Regia: Pupi Avati. Sceneggiatura: Pupi Avati, Tommaso Avati. Montaggio: Luigi Capalbo. Fotografia: Blasco Giurato. Musica: Raphael Gualazzi. Costumi: Beatrice Giannini. Scenografia: Marinella Perrotta.
Interpreti: Sharon Stone, Riccardo Scamarcio, Cristiana Capotondi, Giovanna Ralli, Tiziana uldini, Christian Stelluti, Ascanio Balbo, Guia Zapponi, Viola Graziosi, Alessia Fabiani.
Produttore: Antonio Avati.
Distribuzione: 01 Distribution.
Origine: Italia, 2014.
Durata: 95’
Un ragazzo d’oro è la regia cinematografica numero 39 per il regista bolognese classe ’38, ex jazzista recentemente in cameo come uno dei poteri forti italiani in Benvenuto Presidente! di Riccardo Milani. Il suo film ha un potere forte? Assolutamente sì.
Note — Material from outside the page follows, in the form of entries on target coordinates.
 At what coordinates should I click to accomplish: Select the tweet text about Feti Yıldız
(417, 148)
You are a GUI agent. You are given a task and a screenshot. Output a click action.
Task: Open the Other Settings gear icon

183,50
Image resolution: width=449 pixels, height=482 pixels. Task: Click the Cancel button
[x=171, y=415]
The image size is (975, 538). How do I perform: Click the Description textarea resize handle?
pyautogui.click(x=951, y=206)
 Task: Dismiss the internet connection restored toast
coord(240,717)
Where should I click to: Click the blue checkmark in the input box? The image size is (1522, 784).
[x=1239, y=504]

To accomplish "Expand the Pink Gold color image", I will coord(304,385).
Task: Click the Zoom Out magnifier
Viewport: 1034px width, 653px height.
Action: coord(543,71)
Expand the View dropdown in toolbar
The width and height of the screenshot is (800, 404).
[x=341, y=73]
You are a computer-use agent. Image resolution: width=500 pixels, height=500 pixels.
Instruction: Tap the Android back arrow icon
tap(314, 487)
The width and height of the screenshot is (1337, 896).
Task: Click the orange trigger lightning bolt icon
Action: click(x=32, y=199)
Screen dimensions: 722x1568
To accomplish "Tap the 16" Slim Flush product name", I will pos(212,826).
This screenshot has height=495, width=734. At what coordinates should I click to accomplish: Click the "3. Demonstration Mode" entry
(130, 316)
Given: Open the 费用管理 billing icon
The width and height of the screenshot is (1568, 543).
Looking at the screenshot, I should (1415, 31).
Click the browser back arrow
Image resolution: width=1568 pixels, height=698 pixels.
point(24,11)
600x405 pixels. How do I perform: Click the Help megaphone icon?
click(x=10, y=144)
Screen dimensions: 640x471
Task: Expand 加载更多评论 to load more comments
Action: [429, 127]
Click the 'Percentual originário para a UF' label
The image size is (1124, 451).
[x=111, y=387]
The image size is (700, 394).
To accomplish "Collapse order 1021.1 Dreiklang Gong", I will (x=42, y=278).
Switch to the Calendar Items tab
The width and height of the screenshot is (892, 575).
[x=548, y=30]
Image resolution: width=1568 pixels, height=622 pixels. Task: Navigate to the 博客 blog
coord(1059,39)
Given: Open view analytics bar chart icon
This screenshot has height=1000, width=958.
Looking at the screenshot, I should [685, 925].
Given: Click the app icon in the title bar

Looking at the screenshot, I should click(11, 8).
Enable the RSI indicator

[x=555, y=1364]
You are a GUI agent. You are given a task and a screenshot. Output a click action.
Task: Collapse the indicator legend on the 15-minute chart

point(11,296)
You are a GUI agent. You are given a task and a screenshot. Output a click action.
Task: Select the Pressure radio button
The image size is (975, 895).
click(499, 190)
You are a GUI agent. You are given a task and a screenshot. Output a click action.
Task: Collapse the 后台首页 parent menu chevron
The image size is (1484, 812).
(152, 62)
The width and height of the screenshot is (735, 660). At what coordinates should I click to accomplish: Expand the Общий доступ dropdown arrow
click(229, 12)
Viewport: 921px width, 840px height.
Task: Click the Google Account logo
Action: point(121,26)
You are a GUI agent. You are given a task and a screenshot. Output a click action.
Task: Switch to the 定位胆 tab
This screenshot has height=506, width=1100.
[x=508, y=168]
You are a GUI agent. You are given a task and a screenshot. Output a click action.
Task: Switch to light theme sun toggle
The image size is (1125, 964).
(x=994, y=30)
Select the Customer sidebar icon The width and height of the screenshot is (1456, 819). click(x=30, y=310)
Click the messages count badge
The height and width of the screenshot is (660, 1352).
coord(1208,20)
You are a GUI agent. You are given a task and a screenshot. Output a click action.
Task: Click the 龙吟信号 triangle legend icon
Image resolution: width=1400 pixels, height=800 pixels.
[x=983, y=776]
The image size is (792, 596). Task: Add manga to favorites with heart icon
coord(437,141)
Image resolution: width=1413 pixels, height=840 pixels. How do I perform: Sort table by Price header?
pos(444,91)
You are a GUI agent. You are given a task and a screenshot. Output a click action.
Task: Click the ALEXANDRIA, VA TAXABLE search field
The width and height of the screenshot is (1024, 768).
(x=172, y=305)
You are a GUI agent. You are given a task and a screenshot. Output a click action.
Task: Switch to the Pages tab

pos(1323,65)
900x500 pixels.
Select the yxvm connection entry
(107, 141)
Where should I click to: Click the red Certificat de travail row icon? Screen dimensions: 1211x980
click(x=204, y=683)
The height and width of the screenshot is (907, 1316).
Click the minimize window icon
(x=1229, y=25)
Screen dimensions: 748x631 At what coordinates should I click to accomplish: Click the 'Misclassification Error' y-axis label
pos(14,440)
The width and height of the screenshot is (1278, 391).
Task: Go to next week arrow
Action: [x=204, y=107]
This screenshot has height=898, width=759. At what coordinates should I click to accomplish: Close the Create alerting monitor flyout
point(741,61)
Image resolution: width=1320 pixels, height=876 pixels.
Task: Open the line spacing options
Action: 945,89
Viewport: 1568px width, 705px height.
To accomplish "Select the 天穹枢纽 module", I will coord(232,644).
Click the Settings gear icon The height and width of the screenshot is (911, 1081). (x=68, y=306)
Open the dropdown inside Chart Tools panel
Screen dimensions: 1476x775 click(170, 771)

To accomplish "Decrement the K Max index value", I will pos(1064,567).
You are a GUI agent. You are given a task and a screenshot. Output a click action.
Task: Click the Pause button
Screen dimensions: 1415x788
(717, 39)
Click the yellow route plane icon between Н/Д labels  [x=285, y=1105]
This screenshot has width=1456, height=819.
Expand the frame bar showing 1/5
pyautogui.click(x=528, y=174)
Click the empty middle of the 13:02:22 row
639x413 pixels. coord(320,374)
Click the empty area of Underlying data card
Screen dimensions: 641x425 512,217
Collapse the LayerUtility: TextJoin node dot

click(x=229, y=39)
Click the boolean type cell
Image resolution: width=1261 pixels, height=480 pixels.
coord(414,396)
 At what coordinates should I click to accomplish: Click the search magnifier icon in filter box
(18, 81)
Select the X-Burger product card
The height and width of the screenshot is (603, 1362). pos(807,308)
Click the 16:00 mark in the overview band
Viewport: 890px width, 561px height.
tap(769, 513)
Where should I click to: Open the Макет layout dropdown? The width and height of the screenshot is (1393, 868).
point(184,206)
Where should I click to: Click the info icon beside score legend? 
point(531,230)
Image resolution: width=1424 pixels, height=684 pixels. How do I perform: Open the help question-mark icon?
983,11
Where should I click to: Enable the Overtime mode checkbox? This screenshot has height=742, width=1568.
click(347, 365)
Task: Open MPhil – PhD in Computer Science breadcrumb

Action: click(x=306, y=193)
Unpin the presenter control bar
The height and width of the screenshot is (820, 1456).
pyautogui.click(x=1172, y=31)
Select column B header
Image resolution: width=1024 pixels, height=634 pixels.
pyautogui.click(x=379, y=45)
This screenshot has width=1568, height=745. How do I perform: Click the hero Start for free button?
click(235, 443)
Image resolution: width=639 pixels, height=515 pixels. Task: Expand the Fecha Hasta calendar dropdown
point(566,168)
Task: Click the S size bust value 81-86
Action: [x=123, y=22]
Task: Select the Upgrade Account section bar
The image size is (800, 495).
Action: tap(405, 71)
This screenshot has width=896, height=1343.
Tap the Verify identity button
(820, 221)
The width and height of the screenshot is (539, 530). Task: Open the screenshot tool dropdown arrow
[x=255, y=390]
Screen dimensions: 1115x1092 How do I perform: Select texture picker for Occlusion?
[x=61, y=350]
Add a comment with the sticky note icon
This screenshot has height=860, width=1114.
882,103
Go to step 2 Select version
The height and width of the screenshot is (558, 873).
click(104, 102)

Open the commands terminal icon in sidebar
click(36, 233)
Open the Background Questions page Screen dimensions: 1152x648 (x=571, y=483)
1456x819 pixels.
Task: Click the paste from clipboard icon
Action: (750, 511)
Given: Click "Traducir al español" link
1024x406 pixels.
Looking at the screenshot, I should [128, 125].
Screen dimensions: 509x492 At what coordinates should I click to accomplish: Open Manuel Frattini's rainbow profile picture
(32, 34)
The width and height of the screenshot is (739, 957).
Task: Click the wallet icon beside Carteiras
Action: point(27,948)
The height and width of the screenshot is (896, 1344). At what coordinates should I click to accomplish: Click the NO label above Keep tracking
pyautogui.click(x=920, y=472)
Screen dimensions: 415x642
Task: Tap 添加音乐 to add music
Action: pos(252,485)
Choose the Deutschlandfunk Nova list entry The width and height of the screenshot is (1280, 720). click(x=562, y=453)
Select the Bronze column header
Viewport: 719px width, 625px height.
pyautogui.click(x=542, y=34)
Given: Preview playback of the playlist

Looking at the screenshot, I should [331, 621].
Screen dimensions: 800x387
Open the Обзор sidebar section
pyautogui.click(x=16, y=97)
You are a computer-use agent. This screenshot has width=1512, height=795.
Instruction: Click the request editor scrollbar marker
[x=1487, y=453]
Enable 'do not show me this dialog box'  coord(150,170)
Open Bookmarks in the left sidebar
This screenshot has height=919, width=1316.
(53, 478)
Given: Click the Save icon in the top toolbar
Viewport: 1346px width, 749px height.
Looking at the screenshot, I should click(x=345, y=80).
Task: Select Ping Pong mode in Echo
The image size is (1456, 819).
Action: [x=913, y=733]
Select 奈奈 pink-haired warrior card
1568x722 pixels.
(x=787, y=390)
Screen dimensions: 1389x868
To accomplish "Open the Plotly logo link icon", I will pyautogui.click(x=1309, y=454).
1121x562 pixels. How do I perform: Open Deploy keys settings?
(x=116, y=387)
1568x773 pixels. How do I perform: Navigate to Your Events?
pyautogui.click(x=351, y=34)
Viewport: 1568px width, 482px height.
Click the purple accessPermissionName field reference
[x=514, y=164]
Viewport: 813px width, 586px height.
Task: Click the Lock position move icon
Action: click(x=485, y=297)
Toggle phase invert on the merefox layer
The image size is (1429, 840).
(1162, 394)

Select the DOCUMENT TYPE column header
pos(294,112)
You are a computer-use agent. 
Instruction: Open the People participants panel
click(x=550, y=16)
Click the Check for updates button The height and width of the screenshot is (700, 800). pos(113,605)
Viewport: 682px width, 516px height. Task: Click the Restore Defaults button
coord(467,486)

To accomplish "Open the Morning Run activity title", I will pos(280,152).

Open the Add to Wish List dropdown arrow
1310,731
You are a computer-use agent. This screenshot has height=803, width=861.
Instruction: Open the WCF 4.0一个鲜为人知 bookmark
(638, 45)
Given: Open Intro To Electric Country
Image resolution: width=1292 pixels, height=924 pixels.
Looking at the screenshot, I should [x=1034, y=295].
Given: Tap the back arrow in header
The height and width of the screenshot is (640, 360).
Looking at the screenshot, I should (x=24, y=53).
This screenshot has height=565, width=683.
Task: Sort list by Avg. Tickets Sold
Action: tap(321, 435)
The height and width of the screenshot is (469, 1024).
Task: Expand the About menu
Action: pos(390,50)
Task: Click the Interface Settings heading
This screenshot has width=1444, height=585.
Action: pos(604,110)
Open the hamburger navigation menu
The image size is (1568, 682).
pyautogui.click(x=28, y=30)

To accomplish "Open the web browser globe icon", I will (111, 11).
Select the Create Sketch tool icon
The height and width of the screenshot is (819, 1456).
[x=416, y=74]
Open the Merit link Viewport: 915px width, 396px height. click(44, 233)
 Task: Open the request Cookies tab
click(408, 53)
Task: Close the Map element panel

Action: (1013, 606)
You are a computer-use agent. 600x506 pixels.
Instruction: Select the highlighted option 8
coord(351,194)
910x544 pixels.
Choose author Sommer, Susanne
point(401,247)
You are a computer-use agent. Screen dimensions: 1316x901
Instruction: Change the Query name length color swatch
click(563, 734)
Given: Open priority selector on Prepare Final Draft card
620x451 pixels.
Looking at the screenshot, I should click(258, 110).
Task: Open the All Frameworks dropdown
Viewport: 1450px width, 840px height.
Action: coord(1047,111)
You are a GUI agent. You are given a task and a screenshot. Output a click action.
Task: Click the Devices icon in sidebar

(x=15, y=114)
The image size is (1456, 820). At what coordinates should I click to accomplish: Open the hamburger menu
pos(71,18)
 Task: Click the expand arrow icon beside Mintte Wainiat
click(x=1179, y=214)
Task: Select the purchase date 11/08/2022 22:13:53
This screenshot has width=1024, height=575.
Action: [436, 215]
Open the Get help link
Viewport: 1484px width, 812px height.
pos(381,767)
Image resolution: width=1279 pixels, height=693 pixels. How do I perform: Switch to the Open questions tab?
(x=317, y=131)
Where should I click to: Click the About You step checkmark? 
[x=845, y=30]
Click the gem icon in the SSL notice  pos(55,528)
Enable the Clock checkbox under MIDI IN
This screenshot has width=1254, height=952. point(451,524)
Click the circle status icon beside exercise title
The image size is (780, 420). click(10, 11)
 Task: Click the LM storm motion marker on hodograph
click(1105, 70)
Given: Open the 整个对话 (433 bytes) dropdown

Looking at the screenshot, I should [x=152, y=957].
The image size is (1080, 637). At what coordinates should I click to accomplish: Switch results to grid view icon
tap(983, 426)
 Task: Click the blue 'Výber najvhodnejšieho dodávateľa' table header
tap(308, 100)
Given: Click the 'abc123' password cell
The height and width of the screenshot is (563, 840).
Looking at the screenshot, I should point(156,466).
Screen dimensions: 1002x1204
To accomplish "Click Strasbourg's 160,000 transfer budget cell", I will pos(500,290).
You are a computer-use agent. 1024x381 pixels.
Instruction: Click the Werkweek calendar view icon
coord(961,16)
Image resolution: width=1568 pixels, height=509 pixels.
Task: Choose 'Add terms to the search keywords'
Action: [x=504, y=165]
È l’ennesima e coinvolgente storia di donne fatali, famiglie letali e uomini poco leali per questo eclettico cantore dell’amarezza e sconfitta maschile.
Dopo un flashback con gara atletica agreste (salto in alto), facciamo subito la conoscenza di Davide Bias (Riccardo Scamarcio), pubblicitario con ambizioni letterarie in grado di contare i passi tra sé e un suo importante appuntamento confidando i propri pensieri a un iPhone come faceva l’agente Cooper di Twin Peaks con la fantomatica Diane (lui usava un registratore).
I racconti di Davide vengono rifiutati dall’ennesimo editore, il quale gli suggerisce di scrivere un romanzo. Ma lui non ce la fa. E’ un salto troppo in alto. E poi: “Se avessi scritto Sotto il vulcano… non sarei certamente qui”. Non è un simpaticone il nostro Davide. Quello che ci piace subito del suo personaggio è che è un perdente dal bruttissimo carattere. Avati e Scamarcio sono molto originali e sofisticati nel crearlo con una dizione snob, quella puzza sotto il naso fastidiosa nei confronti del passato da cinematografaro pop del papà, una insistita retorica (“Io ho chiuso con la scrittura!”) e il piacere tipico dei frustrati di naufragare nell’autocommiserazione sfruttando vigliaccamente “quel rapporto orrendo” col papà per giustificare ogni fallimento.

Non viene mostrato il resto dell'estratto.